## [What you should do]
Drop the pictures; give again exactly the lines from the one holding "Given: Toggle the" through the end of the data.

Records contained in a dataset:
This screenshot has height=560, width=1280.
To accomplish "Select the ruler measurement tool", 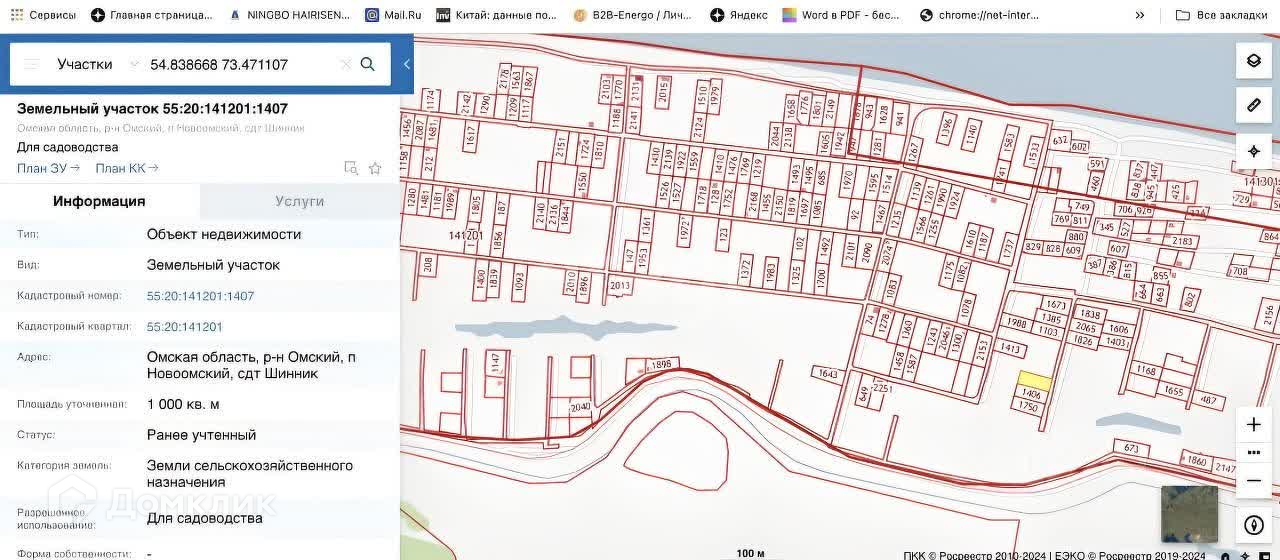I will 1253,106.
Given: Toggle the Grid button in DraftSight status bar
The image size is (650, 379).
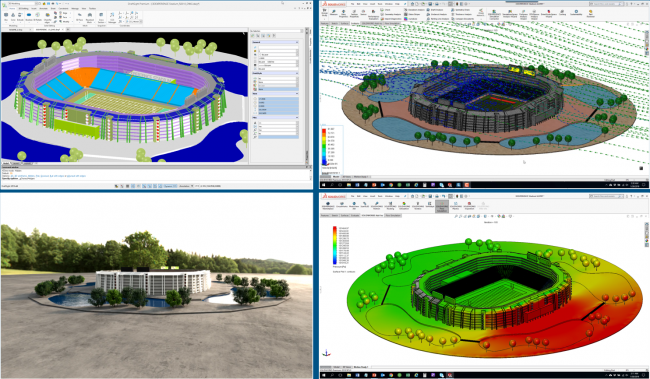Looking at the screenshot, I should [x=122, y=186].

## [Task result]
Given: Toggle the Grid button in DraftSight status bar
The image size is (650, 379).
Looking at the screenshot, I should [x=122, y=186].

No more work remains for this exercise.